At one point, due to my political blindness, I almost fell for krymnash

There were a lot of people in my circle who thought the same way I did, and today these creative people find themselves on the other side of the barricades, and they are now justifying this war.

- Back then Putin pulled off a “bloodless invasion,” but now everyone can see how the cities, where no “referendums” could take place, are being wiped off the face of the earth.

- It's hard to win people back now, because propaganda is very powerful, and it's a kind of weapon that greatly changes the chemistry of the brain. It is impossible to win people back from where they are. Telling a person that something is wrong is impossible. I cross out people like that.

- It is interesting that such big actors as Alexander Georgievich Filippenko or Veniamin Borisovich Smekhov haven't fallen for the propaganda for decades.

- Yes, they have developed immunity under the Soviet regime. Propaganda is a terrible weapon that brainwashes people into believing that everything is right.

May 11, 2022. Written by Zhenya Berkovich

- Is it possible to imagine, even theoretically, any circumstances that would have to come into existence for you to want to return to Russia?

- Speaking of abstract fantasies and dreams, the only reason for me to return to Russia would of course be a complete change of power and mentality. I could return to Russia if it became democratic. I understand that there is no perfect state system anywhere, and that man has not yet invented anything but money. In all countries, to a greater or lesser extent, everything moves around money, but even Israel has democratic foundations and freedom of expression. If such powerful democratic institutions appeared in Russia, if it were possible to speak freely, if the authorities cared about people and not about thermselves, I would probably go back. But this is in the realm of fantasy.

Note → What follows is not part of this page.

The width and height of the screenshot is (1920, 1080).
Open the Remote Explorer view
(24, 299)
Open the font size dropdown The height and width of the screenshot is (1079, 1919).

- Is Russia's defeat in the war a fantasy?

- It is a reality. Russia has already lost this war spiritually, not at the level of territorial gains, although they have already lost that too. Unfortunately, I do not know how this war will end. I understand that, cynically, the world is ruled by some things unrelated to the freedom of nations, but I think there will be a compromise. I would like to see the war end with the complete expulsion of Russian troops from Ukraine. Spiritually, the war has already been lost. After the war, Russia will not collapse, but the screws will be tightened, the country will probably close itself off from the world even more and launch internal repression. The energy of power will flow to the inside of the country.